TheIntercept |  Jeremy Scahill: Ralph Nader, welcome to this extended episode of Intercepted.
Ralph Nader: Thank you, Jeremy.
JS: Let’s start with Gina Haspel. This campaign that the CIA is publicly waging to support her nomination, leaking or publicizing memos that seem to exonerate her of any direct role in the destruction of torture tapes. First question is just: Have you ever seen anything like the CIA social media campaign that’s being waged right now in an effort to get Gina Haspel confirmed as CIA director?
RN: No, and the reason why, one is that the CIA desperately wants someone from their own ranks, they don’t want an outsider. They’ve been battered at times by Trump and others, which is pretty unheard of for a president to do that. So they’re hunkering down, and they don’t want to lose this one.
JS: Right, but, at the same time, isn’t the CIA supposed to be prohibited from engaging in domestic propaganda? I mean, it does seem like they’re utilizing their social media platforms to campaign for someone that there’s very serious questions about her role in torture, black sites and other issues.
RN: Well, who has ever found a boundary for the CIA? I mean they’re not supposed to deal with overt armed action abroad, according to their original charter, they’re just supposed to collect intelligence, and we know where that’s gone — that’s out of the window.
The CIA does what it wants, under the cloak of secrecy and national security, does whatever it wants, and who’s going to stop it? It has so many feelers all over the country and the world, and they really want her in because they think that Trump is perfectly capable of nominating an outsider who would give them a lot of trouble.

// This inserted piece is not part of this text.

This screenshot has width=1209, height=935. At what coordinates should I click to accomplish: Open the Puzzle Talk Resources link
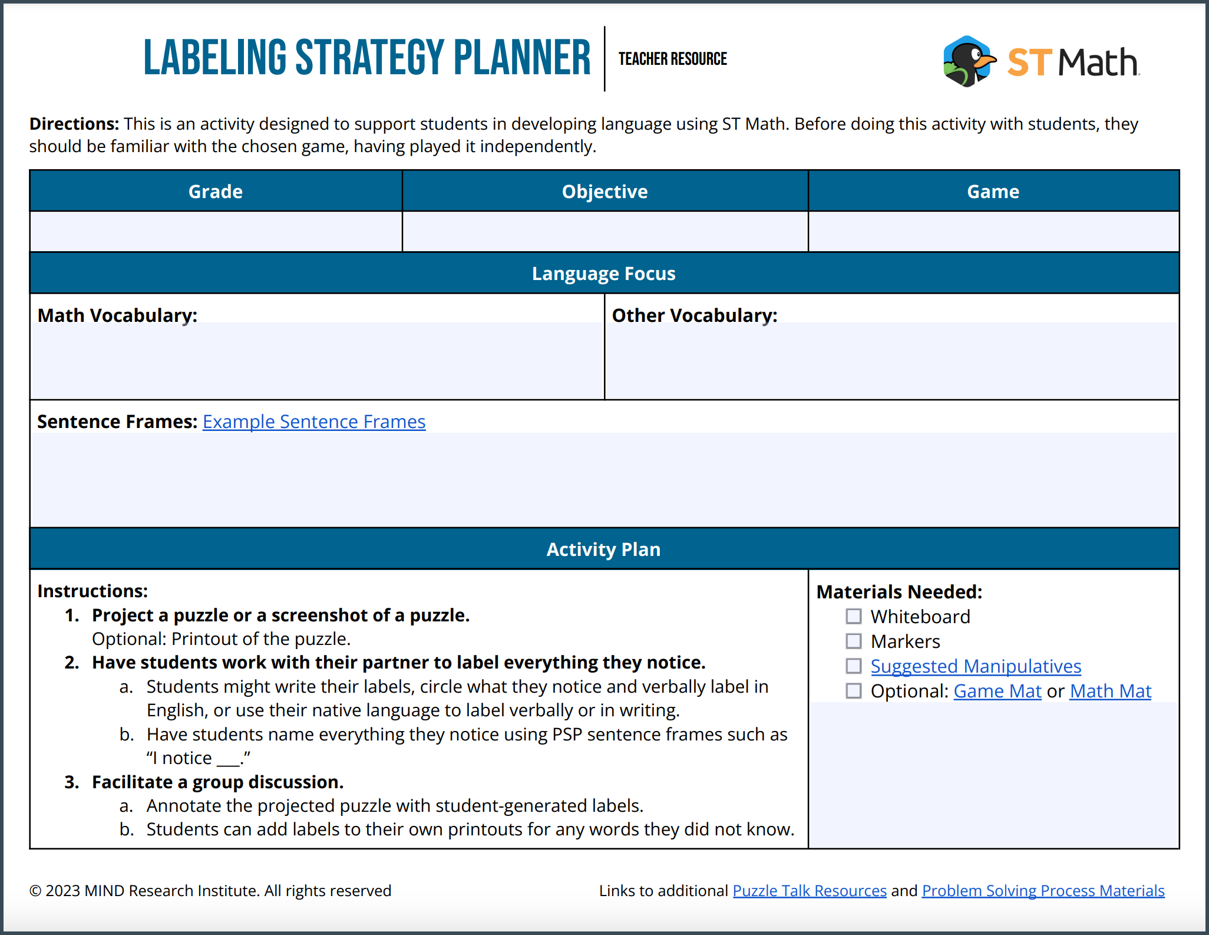tap(810, 890)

And they’ve been jolted more than usual, publicly, as an agency, and they want stability, as they define it. And it doesn’t matter what she did in Asia in terms of the Thailand episode and torture. I mean, that’s what they do. That’s what the CIA does all over the world.
JS: You know it’s interesting, as I watch Trump supporters who are railing against the deep state and saying that, you know, you have all of these powerful people within the CIA/NSA/FBI bureaucracy that are plotting against Trump, the thing that comes to my mind is that if I were a really dark character within the CIA, right now, I’d be very content with Trump being the commander-in-chief because he doesn’t seem to understand the full range of powers that the CIA has. And it seems to me like they’re able to do basically whatever they want right now without much questioning from the White House.
RN: Well that’s been true of prior presidents. They want deniability. They don’t really want to know what the NSA and CIA do. President Obama, President Bush, President Clinton — they don’t want to know that the NSA was dragnet snooping on virtually all Americans, a clear violation of the Fourth Amendment, as well as the FISA Act.
And President Trump is no different in that way. What they are really upset about is: When was the last time we ever heard a president attack “the deep state”? He’s not attacking some rogue outfit in Afghanistan that’s an offshoot and maybe under contract. He’s attacking the military industrial complex’s core secrecy operations and that is freaking out people at the CIA, especially career people who have never been fingered that way from the White House. That’s why they want the stability of this present nominee.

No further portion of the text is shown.